In the entries below, tally the lines that contain the string "each", then state that number alone.

# EXTRACTED RECORDS
____________
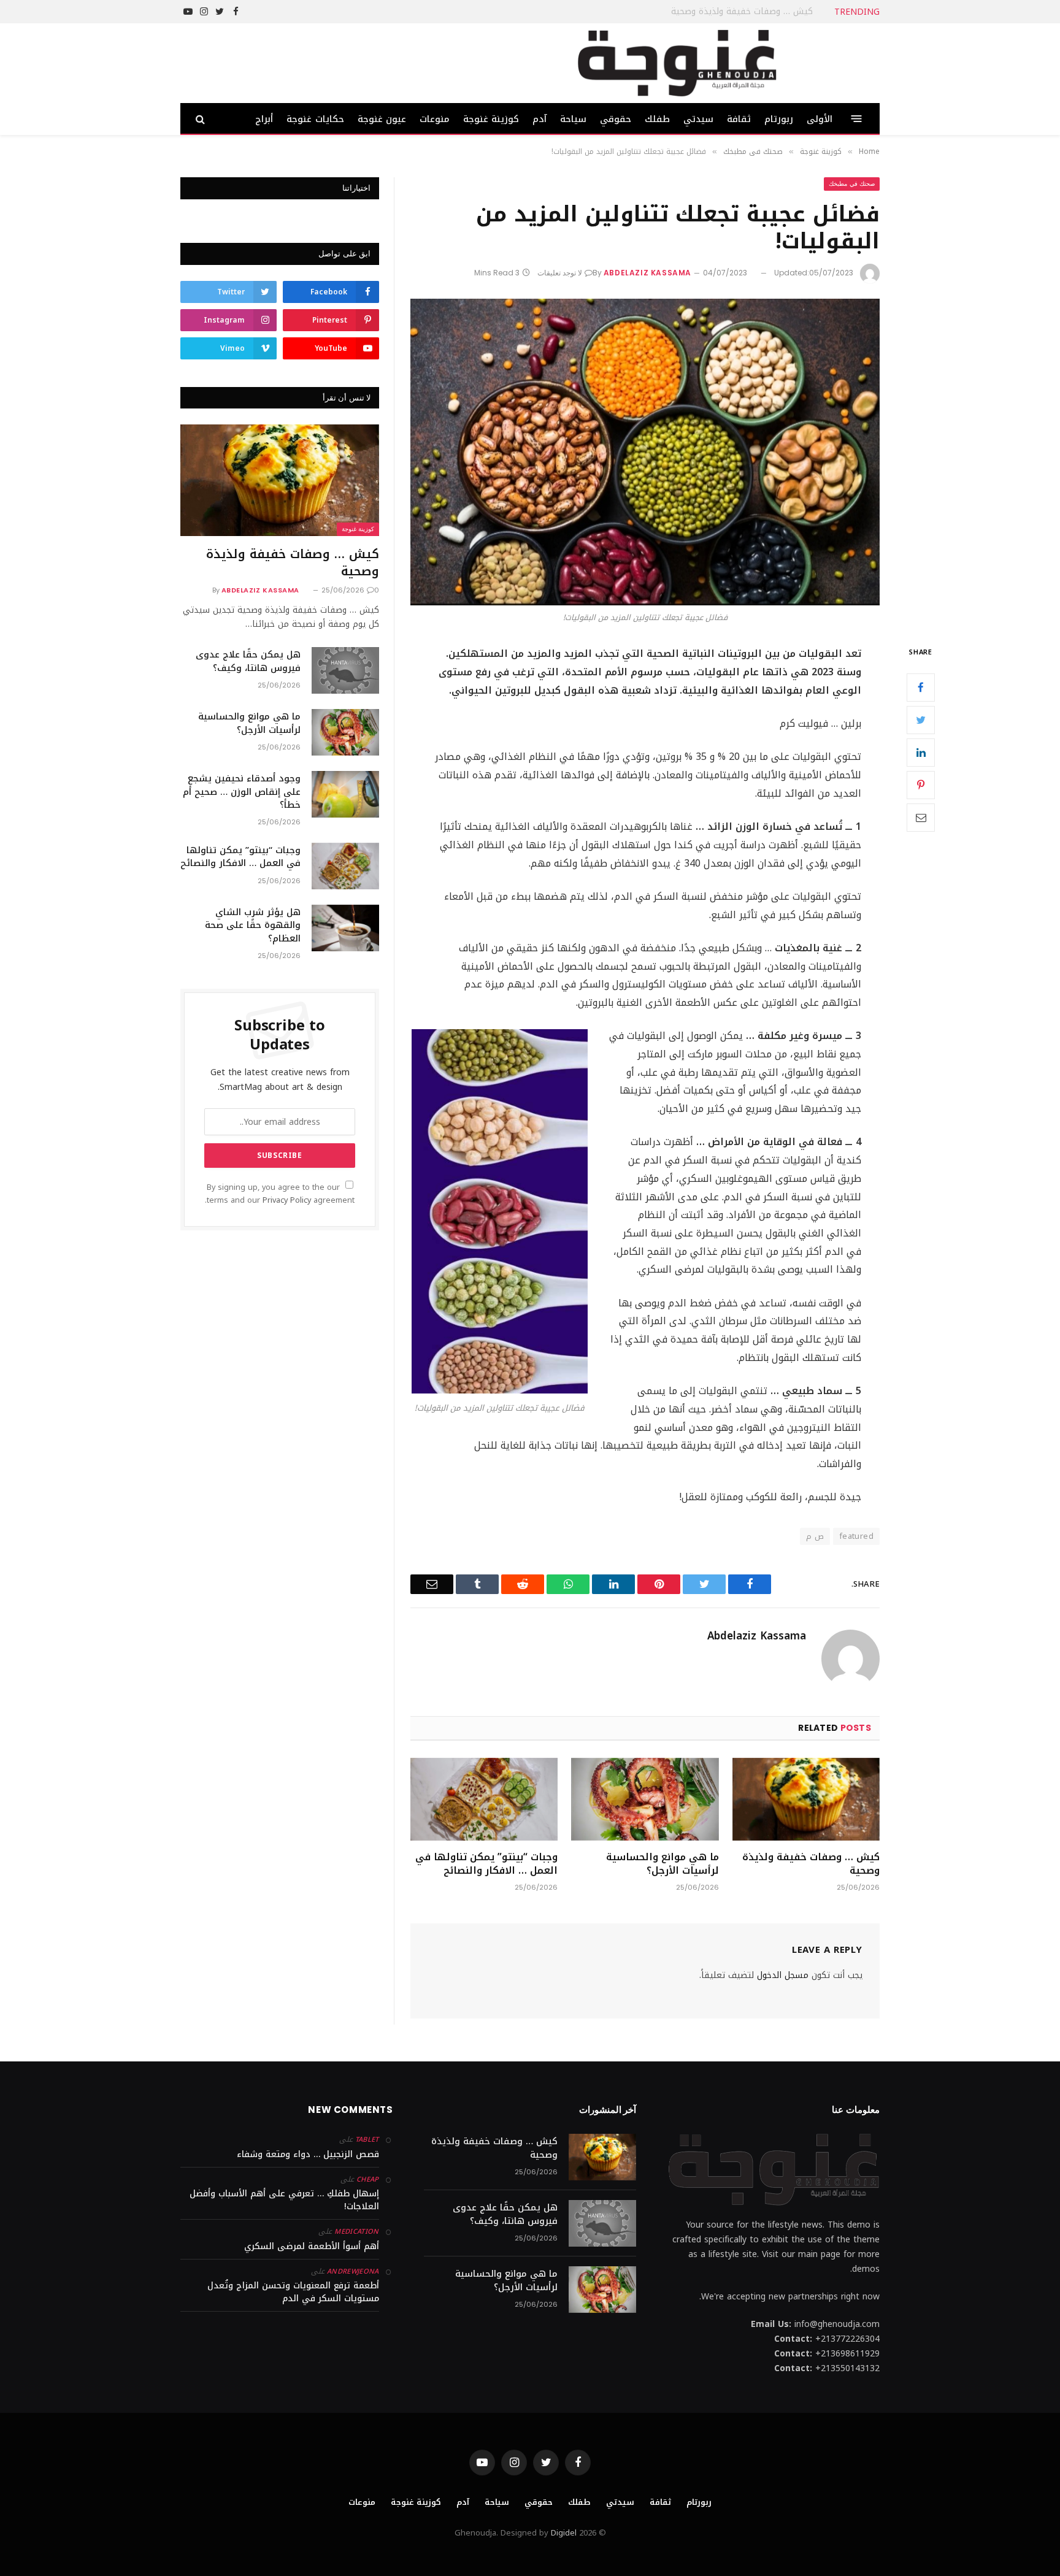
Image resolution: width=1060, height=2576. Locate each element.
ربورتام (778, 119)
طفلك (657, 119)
____________
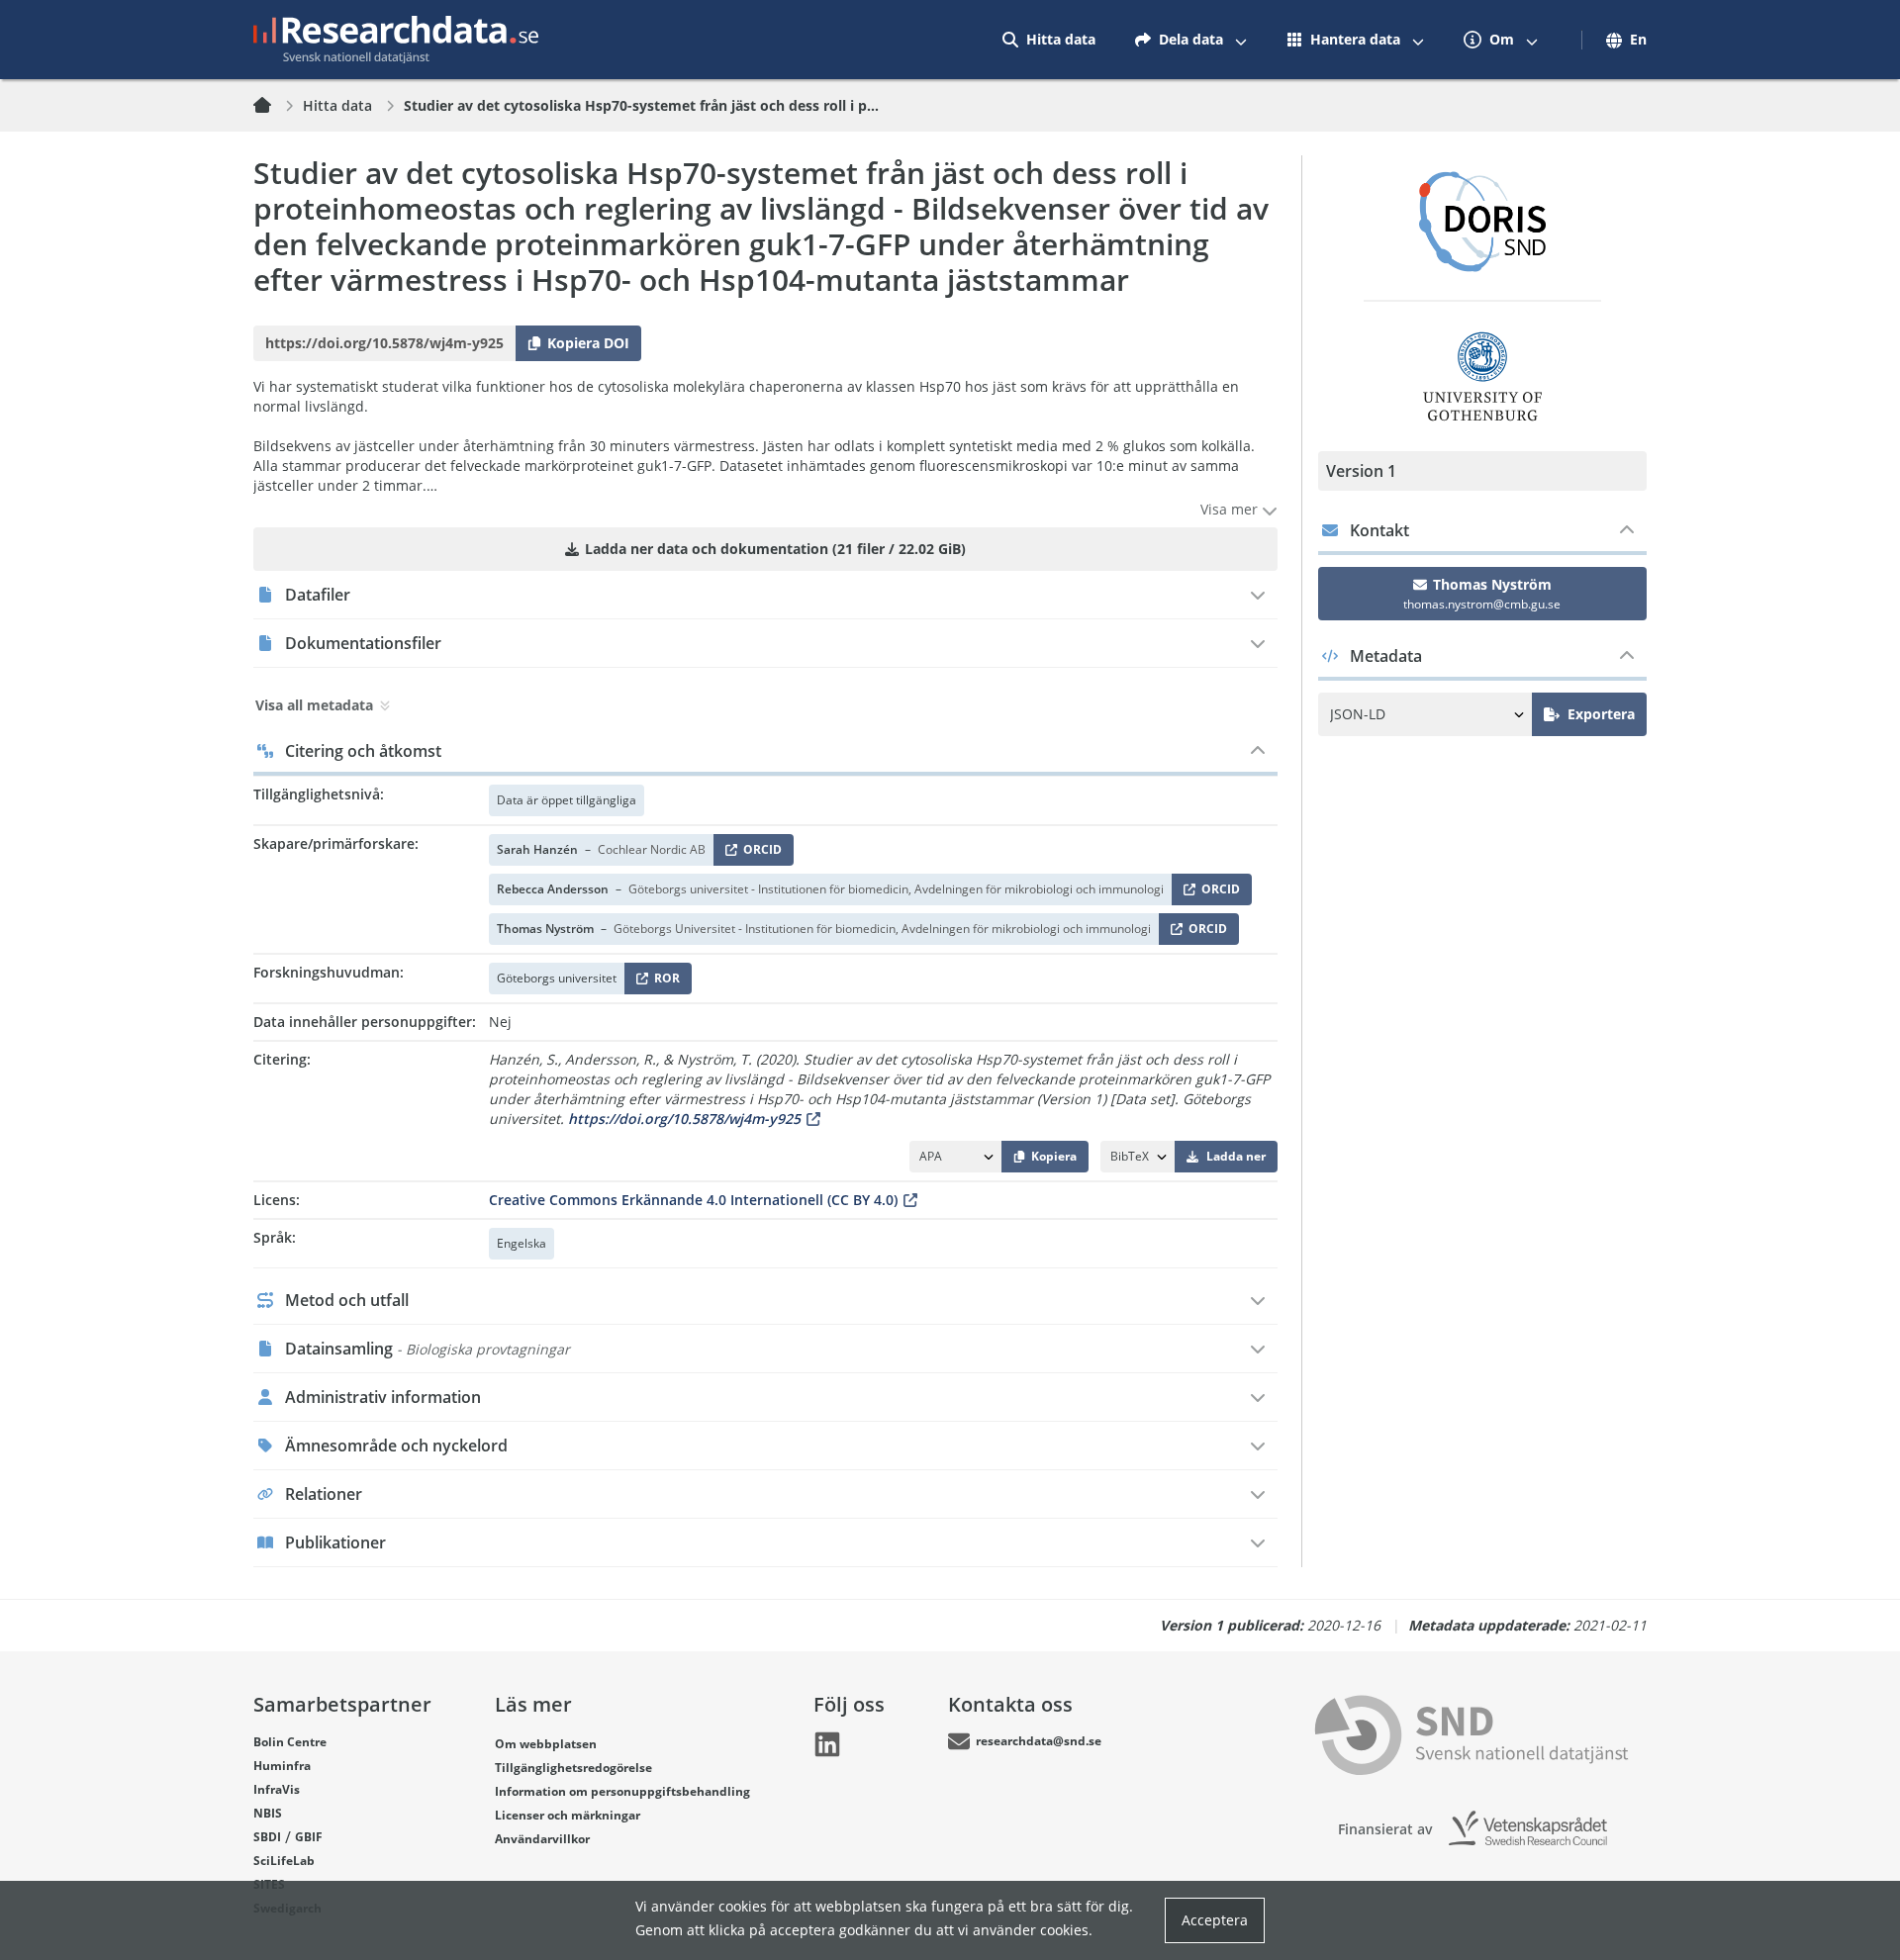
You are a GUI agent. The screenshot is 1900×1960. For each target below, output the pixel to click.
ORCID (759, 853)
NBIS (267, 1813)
____________
# TASK OUTPUT
2